Re: does ":" have an anolog in another language?

Sorry if anyone’s beat me to this, I find it hard to keep up with such a
busy list…

: is used to denote a symbol. The idea of a symbol has a rather broad
interpretation, but I think that technically any identifier you make in
a program – a variable name or function name, for instance – is a
symbol.

Lisp languages have symbols in a similar sense that Ruby does, and they
are usually used in much the same capacity as variable names – they get
evaluated into any binding they currently have to a function or piece of
data. However, if quoted with a single quote (like 'this) they are left
unevaulated and treated as the symbols themselves.

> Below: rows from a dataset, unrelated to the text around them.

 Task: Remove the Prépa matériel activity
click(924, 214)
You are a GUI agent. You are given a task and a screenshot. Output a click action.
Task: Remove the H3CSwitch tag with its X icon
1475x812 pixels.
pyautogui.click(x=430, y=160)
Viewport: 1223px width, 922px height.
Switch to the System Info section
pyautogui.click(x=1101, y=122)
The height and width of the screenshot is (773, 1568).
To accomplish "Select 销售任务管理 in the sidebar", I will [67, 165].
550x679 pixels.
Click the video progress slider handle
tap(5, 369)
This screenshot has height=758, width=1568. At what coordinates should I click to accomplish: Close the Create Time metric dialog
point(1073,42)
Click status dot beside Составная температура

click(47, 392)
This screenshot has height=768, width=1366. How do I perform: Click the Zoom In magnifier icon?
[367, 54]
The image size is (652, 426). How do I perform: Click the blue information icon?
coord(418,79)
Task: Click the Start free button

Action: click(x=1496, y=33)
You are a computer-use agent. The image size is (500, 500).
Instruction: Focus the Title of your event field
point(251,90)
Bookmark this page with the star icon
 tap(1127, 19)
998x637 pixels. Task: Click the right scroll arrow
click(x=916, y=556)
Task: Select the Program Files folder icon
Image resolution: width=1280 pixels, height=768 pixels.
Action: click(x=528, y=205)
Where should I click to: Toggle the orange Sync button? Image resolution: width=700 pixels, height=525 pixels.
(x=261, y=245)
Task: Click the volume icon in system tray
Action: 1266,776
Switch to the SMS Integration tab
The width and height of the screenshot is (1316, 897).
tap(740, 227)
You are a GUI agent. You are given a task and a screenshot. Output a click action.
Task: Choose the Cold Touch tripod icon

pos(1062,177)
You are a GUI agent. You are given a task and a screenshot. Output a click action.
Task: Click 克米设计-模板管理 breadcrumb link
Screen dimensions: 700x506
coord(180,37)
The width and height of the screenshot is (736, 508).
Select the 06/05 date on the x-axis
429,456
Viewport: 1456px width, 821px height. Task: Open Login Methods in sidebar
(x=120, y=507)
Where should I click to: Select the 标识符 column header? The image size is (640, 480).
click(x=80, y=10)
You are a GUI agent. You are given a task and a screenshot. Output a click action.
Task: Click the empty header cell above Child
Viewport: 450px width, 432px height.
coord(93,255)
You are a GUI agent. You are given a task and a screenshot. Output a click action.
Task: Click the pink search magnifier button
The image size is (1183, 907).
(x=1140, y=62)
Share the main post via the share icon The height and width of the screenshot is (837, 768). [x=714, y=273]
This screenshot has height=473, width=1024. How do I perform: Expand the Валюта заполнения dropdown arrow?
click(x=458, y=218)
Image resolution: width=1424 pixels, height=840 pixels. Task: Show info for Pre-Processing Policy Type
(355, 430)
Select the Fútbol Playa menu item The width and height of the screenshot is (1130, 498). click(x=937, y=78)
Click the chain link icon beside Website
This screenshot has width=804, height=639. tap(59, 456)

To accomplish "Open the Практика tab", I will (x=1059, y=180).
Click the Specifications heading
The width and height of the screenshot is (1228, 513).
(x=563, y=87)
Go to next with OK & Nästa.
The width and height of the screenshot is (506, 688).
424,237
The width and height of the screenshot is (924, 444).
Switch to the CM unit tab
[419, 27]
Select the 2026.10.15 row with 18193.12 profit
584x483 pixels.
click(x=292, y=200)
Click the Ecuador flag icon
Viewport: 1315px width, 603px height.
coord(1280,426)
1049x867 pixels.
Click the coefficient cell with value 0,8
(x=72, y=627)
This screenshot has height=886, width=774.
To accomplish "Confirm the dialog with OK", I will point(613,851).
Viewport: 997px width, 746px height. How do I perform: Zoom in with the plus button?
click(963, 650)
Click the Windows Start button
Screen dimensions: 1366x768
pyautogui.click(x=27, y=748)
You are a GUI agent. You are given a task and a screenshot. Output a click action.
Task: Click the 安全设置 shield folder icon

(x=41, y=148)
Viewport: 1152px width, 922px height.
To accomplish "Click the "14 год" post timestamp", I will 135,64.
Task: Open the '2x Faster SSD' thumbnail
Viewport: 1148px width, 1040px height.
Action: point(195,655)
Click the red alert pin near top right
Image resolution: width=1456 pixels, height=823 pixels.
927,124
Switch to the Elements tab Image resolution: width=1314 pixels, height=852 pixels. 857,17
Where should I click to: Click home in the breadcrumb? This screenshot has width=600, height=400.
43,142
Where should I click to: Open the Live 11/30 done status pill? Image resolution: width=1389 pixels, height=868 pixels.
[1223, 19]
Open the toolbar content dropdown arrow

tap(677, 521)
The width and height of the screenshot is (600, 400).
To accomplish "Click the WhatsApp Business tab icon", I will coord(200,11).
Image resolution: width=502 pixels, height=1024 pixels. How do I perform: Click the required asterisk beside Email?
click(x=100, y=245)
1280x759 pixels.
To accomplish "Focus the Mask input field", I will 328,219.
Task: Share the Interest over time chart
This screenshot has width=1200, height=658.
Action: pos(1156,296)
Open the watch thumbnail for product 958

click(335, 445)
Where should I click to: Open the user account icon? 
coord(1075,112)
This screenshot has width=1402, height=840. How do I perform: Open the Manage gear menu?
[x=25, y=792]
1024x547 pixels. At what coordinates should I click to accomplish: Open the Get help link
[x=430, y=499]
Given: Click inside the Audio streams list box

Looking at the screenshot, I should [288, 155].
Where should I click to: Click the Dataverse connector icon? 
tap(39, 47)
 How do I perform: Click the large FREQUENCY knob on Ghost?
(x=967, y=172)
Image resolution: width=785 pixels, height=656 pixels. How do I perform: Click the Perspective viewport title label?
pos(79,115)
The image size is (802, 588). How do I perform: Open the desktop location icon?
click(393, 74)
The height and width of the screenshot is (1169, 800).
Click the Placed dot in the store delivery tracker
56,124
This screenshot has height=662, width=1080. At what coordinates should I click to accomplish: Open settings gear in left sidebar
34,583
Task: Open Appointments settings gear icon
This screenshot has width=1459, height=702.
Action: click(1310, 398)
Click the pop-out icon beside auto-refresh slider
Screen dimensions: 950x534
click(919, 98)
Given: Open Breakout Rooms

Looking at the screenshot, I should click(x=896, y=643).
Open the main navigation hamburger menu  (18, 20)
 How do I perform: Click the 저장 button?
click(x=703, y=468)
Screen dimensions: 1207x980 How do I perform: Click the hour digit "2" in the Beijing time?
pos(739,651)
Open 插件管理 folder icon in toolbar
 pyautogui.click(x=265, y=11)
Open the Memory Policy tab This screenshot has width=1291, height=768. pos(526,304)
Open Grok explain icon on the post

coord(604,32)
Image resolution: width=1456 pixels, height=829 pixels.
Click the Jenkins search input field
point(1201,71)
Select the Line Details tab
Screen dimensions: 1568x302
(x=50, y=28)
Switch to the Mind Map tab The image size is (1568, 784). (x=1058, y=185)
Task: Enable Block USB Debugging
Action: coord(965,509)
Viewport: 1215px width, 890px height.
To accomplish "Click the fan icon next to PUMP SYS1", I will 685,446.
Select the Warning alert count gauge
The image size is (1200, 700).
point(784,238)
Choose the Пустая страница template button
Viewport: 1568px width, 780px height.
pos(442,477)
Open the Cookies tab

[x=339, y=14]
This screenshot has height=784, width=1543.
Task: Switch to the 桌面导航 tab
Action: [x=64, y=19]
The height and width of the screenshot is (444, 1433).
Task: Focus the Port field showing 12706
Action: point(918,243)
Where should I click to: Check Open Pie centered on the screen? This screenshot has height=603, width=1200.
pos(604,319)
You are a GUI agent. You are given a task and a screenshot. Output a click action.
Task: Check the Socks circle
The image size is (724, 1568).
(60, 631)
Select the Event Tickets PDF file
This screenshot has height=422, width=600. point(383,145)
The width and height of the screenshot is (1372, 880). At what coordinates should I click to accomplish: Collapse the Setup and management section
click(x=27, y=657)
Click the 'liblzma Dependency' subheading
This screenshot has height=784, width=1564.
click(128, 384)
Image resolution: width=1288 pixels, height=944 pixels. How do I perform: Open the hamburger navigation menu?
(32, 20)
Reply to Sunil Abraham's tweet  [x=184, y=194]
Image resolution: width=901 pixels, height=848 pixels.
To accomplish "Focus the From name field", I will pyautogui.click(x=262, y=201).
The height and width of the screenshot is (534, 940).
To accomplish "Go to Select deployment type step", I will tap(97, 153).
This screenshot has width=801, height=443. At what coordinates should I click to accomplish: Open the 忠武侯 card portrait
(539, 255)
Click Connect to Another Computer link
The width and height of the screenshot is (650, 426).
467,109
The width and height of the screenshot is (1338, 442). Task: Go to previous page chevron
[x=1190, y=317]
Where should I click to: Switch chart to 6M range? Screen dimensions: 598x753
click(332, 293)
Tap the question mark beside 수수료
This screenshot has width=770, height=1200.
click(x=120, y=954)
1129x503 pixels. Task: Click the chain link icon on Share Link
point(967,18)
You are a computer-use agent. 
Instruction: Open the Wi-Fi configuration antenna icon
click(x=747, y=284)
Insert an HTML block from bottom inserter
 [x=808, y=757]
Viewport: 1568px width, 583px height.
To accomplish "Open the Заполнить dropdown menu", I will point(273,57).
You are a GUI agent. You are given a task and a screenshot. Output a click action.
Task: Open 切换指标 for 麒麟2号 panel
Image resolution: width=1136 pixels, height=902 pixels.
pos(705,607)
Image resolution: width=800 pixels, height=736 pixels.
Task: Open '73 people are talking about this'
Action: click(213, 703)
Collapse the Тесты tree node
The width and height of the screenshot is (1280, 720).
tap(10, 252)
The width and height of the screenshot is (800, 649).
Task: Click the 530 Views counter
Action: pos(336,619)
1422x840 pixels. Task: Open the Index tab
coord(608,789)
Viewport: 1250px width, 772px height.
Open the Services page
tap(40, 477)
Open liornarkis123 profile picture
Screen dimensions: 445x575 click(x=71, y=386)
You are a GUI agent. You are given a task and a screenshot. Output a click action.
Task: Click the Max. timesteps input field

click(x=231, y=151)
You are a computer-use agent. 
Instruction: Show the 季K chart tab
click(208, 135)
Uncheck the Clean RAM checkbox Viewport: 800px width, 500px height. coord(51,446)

Lisp symbols don’t have to start with :, but certain uses of them where
they have semantic significance use that convention, which might be
where Ruby borrows the syntax from. For example, a common idiom in
Common Lisp is the associative list, where elements are alternated with
symbols that must start with : and elements can be referenced by the
:-symbol right before them. So you might have a list like (:a 1 :b 2 :c
3) called mylist, and (getf mylist :b) will return the 2. Similarly,
:-symbols are used a lot in argument lists for many Common Lisp
functions, to denote values meant to be passed to named parameters (aka
keyword parameters).

I think there’s also something like it in Smalltalk but I’m not sure.

So basically, a symbol is this little constant singleton identifier
thing, that you can use to mean whatever :wink:

–ch–

-------------- Original message ----------------------
From: “Matt T.” [email protected]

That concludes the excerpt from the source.